- **TASK STATEMENT**
Copy the lines starting at the one containing "This screenshot has width=1456, height=819." and ending at the last line of the entries, with every coordinate in the answers increased by 84 and all other text unchanged.

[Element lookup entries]
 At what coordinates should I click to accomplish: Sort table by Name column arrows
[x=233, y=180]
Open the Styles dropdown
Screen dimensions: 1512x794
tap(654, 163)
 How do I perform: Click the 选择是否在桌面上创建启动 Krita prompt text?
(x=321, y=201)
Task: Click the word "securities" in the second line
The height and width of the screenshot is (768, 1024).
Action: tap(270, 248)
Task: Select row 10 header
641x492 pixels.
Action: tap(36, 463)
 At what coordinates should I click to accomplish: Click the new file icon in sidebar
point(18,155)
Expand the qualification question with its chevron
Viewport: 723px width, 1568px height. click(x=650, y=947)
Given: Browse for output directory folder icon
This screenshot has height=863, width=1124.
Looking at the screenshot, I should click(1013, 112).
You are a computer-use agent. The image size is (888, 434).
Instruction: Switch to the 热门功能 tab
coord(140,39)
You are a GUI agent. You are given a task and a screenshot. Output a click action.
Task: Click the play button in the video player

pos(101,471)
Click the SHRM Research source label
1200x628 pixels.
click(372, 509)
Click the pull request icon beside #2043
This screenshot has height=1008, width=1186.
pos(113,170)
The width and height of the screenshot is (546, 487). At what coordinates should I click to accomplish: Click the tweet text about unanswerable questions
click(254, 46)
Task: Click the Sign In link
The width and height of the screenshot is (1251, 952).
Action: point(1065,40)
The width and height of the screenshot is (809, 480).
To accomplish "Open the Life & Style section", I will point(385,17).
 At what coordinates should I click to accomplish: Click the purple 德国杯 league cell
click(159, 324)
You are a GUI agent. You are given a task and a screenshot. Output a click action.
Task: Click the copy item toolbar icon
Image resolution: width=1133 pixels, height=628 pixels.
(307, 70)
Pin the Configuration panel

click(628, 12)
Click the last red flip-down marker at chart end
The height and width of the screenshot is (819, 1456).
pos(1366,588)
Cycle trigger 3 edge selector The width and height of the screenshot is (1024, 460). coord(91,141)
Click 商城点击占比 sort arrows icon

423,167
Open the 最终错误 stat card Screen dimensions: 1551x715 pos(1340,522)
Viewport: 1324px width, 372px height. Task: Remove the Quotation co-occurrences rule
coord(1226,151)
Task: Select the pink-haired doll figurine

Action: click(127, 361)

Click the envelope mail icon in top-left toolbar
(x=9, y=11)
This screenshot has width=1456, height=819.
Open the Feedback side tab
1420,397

- **RESULT FOR THIS TASK**
This screenshot has width=1456, height=819.
Open the Feedback side tab
1504,481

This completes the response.